-- LISTED ENTRIES --

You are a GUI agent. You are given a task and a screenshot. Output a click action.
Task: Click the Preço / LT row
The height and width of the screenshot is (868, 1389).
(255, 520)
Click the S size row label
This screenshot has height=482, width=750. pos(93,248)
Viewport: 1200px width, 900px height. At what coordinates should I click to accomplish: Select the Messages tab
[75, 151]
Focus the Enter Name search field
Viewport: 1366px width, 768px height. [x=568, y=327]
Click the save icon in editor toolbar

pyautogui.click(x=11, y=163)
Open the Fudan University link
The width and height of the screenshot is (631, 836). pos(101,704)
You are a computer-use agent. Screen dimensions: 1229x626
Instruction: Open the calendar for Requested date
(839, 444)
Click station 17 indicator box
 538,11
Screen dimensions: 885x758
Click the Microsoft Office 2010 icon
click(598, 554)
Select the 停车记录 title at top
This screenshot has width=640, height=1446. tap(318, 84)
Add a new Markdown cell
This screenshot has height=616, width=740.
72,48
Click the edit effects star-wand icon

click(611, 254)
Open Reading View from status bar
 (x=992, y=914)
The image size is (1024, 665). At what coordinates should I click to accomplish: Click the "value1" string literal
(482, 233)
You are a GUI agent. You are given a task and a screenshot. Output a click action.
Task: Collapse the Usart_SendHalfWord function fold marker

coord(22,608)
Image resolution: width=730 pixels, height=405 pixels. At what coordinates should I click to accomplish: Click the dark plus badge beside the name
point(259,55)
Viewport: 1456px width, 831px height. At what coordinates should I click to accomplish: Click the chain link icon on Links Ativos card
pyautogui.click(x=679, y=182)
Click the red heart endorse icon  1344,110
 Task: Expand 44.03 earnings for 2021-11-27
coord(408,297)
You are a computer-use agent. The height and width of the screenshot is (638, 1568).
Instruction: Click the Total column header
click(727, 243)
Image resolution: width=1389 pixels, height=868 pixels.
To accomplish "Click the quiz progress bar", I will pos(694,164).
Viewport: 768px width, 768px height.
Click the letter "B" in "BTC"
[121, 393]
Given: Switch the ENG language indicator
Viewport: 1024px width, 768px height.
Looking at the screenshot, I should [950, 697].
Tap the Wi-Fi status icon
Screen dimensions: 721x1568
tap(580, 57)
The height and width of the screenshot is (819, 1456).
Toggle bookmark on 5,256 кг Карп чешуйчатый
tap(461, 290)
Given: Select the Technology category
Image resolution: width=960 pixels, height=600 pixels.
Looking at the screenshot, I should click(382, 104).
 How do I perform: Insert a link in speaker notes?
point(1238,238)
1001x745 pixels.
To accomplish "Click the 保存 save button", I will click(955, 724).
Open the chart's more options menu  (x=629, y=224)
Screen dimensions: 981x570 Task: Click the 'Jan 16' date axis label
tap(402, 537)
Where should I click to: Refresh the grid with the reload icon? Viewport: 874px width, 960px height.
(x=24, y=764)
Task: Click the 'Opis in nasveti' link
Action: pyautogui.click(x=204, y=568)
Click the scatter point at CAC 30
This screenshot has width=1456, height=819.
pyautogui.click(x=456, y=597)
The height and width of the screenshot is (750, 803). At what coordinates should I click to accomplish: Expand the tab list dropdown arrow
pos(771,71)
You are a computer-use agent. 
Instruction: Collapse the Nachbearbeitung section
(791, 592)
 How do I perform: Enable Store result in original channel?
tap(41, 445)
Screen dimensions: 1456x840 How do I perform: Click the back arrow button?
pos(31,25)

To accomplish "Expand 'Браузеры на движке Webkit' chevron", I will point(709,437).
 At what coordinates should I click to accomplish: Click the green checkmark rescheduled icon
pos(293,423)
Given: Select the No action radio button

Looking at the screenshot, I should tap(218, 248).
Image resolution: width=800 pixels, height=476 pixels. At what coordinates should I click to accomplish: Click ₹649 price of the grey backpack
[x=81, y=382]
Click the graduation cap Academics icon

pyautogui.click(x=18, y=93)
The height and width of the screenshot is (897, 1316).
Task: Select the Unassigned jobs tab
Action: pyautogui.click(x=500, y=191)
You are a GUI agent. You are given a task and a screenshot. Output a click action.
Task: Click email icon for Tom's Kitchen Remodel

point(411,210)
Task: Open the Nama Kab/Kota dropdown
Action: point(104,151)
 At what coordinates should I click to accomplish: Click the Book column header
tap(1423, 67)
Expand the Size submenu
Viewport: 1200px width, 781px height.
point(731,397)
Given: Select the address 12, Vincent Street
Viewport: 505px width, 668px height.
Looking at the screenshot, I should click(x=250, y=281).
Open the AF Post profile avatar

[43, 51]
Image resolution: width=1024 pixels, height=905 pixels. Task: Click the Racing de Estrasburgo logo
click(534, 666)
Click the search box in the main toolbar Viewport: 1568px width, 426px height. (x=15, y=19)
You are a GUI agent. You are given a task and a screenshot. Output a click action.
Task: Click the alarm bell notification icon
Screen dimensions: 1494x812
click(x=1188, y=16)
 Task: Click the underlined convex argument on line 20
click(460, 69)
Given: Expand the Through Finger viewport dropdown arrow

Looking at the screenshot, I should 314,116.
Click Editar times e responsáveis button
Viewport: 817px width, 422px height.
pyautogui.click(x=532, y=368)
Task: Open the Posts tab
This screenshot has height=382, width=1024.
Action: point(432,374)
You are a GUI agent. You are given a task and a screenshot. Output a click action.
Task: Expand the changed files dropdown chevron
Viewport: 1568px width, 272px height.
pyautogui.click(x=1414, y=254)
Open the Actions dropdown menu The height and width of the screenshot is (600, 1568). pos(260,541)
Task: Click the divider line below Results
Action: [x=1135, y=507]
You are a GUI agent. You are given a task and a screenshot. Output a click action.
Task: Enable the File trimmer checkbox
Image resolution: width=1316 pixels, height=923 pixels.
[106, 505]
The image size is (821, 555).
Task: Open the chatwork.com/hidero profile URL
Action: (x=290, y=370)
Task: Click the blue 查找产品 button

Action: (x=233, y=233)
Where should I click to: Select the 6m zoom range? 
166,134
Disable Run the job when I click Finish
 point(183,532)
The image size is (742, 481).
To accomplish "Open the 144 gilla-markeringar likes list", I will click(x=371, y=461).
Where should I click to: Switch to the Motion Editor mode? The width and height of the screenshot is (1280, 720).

-- BRIEF --
Can you convert every row above into a Markdown table with the columns Number and Line, numbering each line in order and skipping any blank ones?

-- OUTPUT FOR THIS EXERCISE --
| Number | Line |
|---|---|
| 1 | You are a GUI agent. You are given a task and a screenshot. Output a click action. |
| 2 | Task: Click the Preço / LT row |
| 3 | The height and width of the screenshot is (868, 1389). |
| 4 | (255, 520) |
| 5 | Click the S size row label |
| 6 | This screenshot has height=482, width=750. pos(93,248) |
| 7 | Viewport: 1200px width, 900px height. At what coordinates should I click to accomplish: Select the Messages tab |
| 8 | [75, 151] |
| 9 | Focus the Enter Name search field |
| 10 | Viewport: 1366px width, 768px height. [x=568, y=327] |
| 11 | Click the save icon in editor toolbar |
| 12 | pyautogui.click(x=11, y=163) |
| 13 | Open the Fudan University link |
| 14 | The width and height of the screenshot is (631, 836). pos(101,704) |
| 15 | You are a computer-use agent. Screen dimensions: 1229x626 |
| 16 | Instruction: Open the calendar for Requested date |
| 17 | (839, 444) |
| 18 | Click station 17 indicator box |
| 19 |  538,11 |
| 20 | Screen dimensions: 885x758 |
| 21 | Click the Microsoft Office 2010 icon |
| 22 | click(598, 554) |
| 23 | Select the 停车记录 title at top |
| 24 | This screenshot has width=640, height=1446. tap(318, 84) |
| 25 | Add a new Markdown cell |
| 26 | This screenshot has height=616, width=740. |
| 27 | 72,48 |
| 28 | Click the edit effects star-wand icon |
| 29 | click(611, 254) |
| 30 | Open Reading View from status bar |
| 31 |  (x=992, y=914) |
| 32 | The image size is (1024, 665). At what coordinates should I click to accomplish: Click the "value1" string literal |
| 33 | (482, 233) |
| 34 | You are a GUI agent. You are given a task and a screenshot. Output a click action. |
| 35 | Task: Collapse the Usart_SendHalfWord function fold marker |
| 36 | coord(22,608) |
| 37 | Image resolution: width=730 pixels, height=405 pixels. At what coordinates should I click to accomplish: Click the dark plus badge beside the name |
| 38 | point(259,55) |
| 39 | Viewport: 1456px width, 831px height. At what coordinates should I click to accomplish: Click the chain link icon on Links Ativos card |
| 40 | pyautogui.click(x=679, y=182) |
| 41 | Click the red heart endorse icon  1344,110 |
| 42 |  Task: Expand 44.03 earnings for 2021-11-27 |
| 43 | coord(408,297) |
| 44 | You are a computer-use agent. The height and width of the screenshot is (638, 1568). |
| 45 | Instruction: Click the Total column header |
| 46 | click(727, 243) |
| 47 | Image resolution: width=1389 pixels, height=868 pixels. |
| 48 | To accomplish "Click the quiz progress bar", I will pos(694,164). |
| 49 | Viewport: 768px width, 768px height. |
| 50 | Click the letter "B" in "BTC" |
| 51 | [121, 393] |
| 52 | Given: Switch the ENG language indicator |
| 53 | Viewport: 1024px width, 768px height. |
| 54 | Looking at the screenshot, I should [950, 697]. |
| 55 | Tap the Wi-Fi status icon |
| 56 | Screen dimensions: 721x1568 |
| 57 | tap(580, 57) |
| 58 | The height and width of the screenshot is (819, 1456). |
| 59 | Toggle bookmark on 5,256 кг Карп чешуйчатый |
| 60 | tap(461, 290) |
| 61 | Given: Select the Technology category |
| 62 | Image resolution: width=960 pixels, height=600 pixels. |
| 63 | Looking at the screenshot, I should click(382, 104). |
| 64 |  How do I perform: Insert a link in speaker notes? |
| 65 | point(1238,238) |
| 66 | 1001x745 pixels. |
| 67 | To accomplish "Click the 保存 save button", I will click(955, 724). |
| 68 | Open the chart's more options menu  (x=629, y=224) |
| 69 | Screen dimensions: 981x570 Task: Click the 'Jan 16' date axis label |
| 70 | tap(402, 537) |
| 71 | Where should I click to: Refresh the grid with the reload icon? Viewport: 874px width, 960px height. |
| 72 | (x=24, y=764) |
| 73 | Task: Click the 'Opis in nasveti' link |
| 74 | Action: pyautogui.click(x=204, y=568) |
| 75 | Click the scatter point at CAC 30 |
| 76 | This screenshot has width=1456, height=819. |
| 77 | pyautogui.click(x=456, y=597) |
| 78 | The height and width of the screenshot is (750, 803). At what coordinates should I click to accomplish: Expand the tab list dropdown arrow |
| 79 | pos(771,71) |
| 80 | You are a computer-use agent.  |
| 81 | Instruction: Collapse the Nachbearbeitung section |
| 82 | (791, 592) |
| 83 |  How do I perform: Enable Store result in original channel? |
| 84 | tap(41, 445) |
| 85 | Screen dimensions: 1456x840 How do I perform: Click the back arrow button? |
| 86 | pos(31,25) |
| 87 | To accomplish "Expand 'Браузеры на движке Webkit' chevron", I will point(709,437). |
| 88 |  At what coordinates should I click to accomplish: Click the green checkmark rescheduled icon |
| 89 | pos(293,423) |
| 90 | Given: Select the No action radio button |
| 91 | Looking at the screenshot, I should tap(218, 248). |
| 92 | Image resolution: width=800 pixels, height=476 pixels. At what coordinates should I click to accomplish: Click ₹649 price of the grey backpack |
| 93 | [x=81, y=382] |
| 94 | Click the graduation cap Academics icon |
| 95 | pyautogui.click(x=18, y=93) |
| 96 | The height and width of the screenshot is (897, 1316). |
| 97 | Task: Select the Unassigned jobs tab |
| 98 | Action: pyautogui.click(x=500, y=191) |
| 99 | You are a GUI agent. You are given a task and a screenshot. Output a click action. |
| 100 | Task: Click email icon for Tom's Kitchen Remodel |
| 101 | point(411,210) |
| 102 | Task: Open the Nama Kab/Kota dropdown |
| 103 | Action: point(104,151) |
| 104 |  At what coordinates should I click to accomplish: Click the Book column header |
| 105 | tap(1423, 67) |
| 106 | Expand the Size submenu |
| 107 | Viewport: 1200px width, 781px height. |
| 108 | point(731,397) |
| 109 | Given: Select the address 12, Vincent Street |
| 110 | Viewport: 505px width, 668px height. |
| 111 | Looking at the screenshot, I should click(x=250, y=281). |
| 112 | Open the AF Post profile avatar |
| 113 | [43, 51] |
| 114 | Image resolution: width=1024 pixels, height=905 pixels. Task: Click the Racing de Estrasburgo logo |
| 115 | click(534, 666) |
| 116 | Click the search box in the main toolbar Viewport: 1568px width, 426px height. (x=15, y=19) |
| 117 | You are a GUI agent. You are given a task and a screenshot. Output a click action. |
| 118 | Task: Click the alarm bell notification icon |
| 119 | Screen dimensions: 1494x812 |
| 120 | click(x=1188, y=16) |
| 121 |  Task: Click the underlined convex argument on line 20 |
| 122 | click(460, 69) |
| 123 | Given: Expand the Through Finger viewport dropdown arrow |
| 124 | Looking at the screenshot, I should 314,116. |
| 125 | Click Editar times e responsáveis button |
| 126 | Viewport: 817px width, 422px height. |
| 127 | pyautogui.click(x=532, y=368) |
| 128 | Task: Open the Posts tab |
| 129 | This screenshot has height=382, width=1024. |
| 130 | Action: point(432,374) |
| 131 | You are a GUI agent. You are given a task and a screenshot. Output a click action. |
| 132 | Task: Expand the changed files dropdown chevron |
| 133 | Viewport: 1568px width, 272px height. |
| 134 | pyautogui.click(x=1414, y=254) |
| 135 | Open the Actions dropdown menu The height and width of the screenshot is (600, 1568). pos(260,541) |
| 136 | Task: Click the divider line below Results |
| 137 | Action: [x=1135, y=507] |
| 138 | You are a GUI agent. You are given a task and a screenshot. Output a click action. |
| 139 | Task: Enable the File trimmer checkbox |
| 140 | Image resolution: width=1316 pixels, height=923 pixels. |
| 141 | [106, 505] |
| 142 | The image size is (821, 555). |
| 143 | Task: Open the chatwork.com/hidero profile URL |
| 144 | Action: (x=290, y=370) |
| 145 | Task: Click the blue 查找产品 button |
| 146 | Action: (x=233, y=233) |
| 147 | Where should I click to: Select the 6m zoom range?  |
| 148 | 166,134 |
| 149 | Disable Run the job when I click Finish |
| 150 |  point(183,532) |
| 151 | The image size is (742, 481). |
| 152 | To accomplish "Open the 144 gilla-markeringar likes list", I will click(x=371, y=461). |
| 153 | Where should I click to: Switch to the Motion Editor mode? The width and height of the screenshot is (1280, 720). |